Fit a 10 topic LDA on the data using CAVI. For each topic, output the top 5 words. You might find the structure in the [Poisson matrix factorization notebook](https://github.com/slinderman/stats271sp2021/blob/main/notebooks/Lap_5_Poisson_MF.ipynb) helpful. (Note that that notebook used the JAX backend available in the `tfp-nightly` package, but you could have used the regular [TensorFlow Probability](tensorflow.org/probability/api_docs/python/tfp) package instead. The nice thing about TFP is that its functions broadcast nicely, which is helpful when we have lots of factors in the mean field variational posterior.
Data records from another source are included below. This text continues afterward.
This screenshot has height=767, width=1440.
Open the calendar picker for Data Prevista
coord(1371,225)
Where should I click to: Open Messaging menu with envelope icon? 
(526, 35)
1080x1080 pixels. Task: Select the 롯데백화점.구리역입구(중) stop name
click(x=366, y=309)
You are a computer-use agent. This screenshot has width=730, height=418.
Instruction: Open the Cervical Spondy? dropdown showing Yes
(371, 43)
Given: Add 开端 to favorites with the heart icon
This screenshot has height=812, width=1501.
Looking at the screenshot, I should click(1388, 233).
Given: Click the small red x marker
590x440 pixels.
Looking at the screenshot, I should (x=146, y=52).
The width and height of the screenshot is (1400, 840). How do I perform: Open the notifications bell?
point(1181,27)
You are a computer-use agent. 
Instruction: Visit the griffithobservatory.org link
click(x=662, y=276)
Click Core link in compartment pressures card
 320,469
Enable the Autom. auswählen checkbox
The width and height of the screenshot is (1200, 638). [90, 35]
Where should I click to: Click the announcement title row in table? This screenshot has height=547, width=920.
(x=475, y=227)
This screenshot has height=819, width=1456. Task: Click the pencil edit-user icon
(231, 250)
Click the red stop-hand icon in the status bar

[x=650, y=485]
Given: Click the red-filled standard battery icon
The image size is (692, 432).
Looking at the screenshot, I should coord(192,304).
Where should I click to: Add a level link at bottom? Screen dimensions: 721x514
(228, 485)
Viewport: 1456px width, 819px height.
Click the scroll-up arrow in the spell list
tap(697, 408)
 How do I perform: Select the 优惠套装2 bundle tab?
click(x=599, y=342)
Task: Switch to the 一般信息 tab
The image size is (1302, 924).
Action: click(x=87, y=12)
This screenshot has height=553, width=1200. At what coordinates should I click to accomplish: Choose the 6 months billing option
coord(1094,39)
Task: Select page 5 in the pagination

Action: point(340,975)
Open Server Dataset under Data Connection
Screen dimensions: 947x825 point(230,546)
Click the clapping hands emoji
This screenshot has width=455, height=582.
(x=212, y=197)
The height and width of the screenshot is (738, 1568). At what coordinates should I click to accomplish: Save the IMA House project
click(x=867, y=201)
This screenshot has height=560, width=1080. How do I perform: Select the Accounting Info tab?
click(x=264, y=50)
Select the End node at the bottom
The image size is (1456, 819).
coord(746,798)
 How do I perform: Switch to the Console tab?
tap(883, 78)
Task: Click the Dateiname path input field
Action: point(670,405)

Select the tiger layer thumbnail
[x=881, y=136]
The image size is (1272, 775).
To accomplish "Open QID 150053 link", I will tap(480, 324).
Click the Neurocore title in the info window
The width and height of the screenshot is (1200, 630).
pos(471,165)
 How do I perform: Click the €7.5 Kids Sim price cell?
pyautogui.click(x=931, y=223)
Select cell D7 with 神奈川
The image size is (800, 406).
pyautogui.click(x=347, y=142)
## Problem 2: Analysis/Exploration

Using the model, for each essay assign it the most likely topic. For the undisputed papers, plot the histogram of this topic usage vs author.

In [2]:
#load authorship
authorship = pd.read_csv('authorship.csv', index_col = 0)

## Problem 3: Short Answer questions

### Part a)

Explain what approach you would take if you wanted to use LDA to help settle disputed authorship. How would you incorporate authorship by different authors into your model?

### Part b)

A shortcoming of LDA discussed in this class is the fact that the model is exchangeable (which is not a very reasonable assumption for essays). What would you do to address this shortcoming? In essence, how could you account for dependencies between words that are near each other in the essay?

# Submission Instructions


**Formatting:** check that your code does not exceed 80 characters in line width. If you're working in Colab, you can set _Tools &rarr; Settings &rarr; Editor &rarr; Vertical ruler column_ to 80 to see when you've exceeded the limit. 

Download your notebook in .ipynb format and use the following commands to convert it to PDF:
```
jupyter nbconvert --to pdf hw5_yourname.ipynb
```

**Dependencies:**

- `nbconvert`: If you're using Anaconda for package management, 
```
conda install -c anaconda nbconvert
```

**Upload** your .ipynb and .pdf files to Gradescope.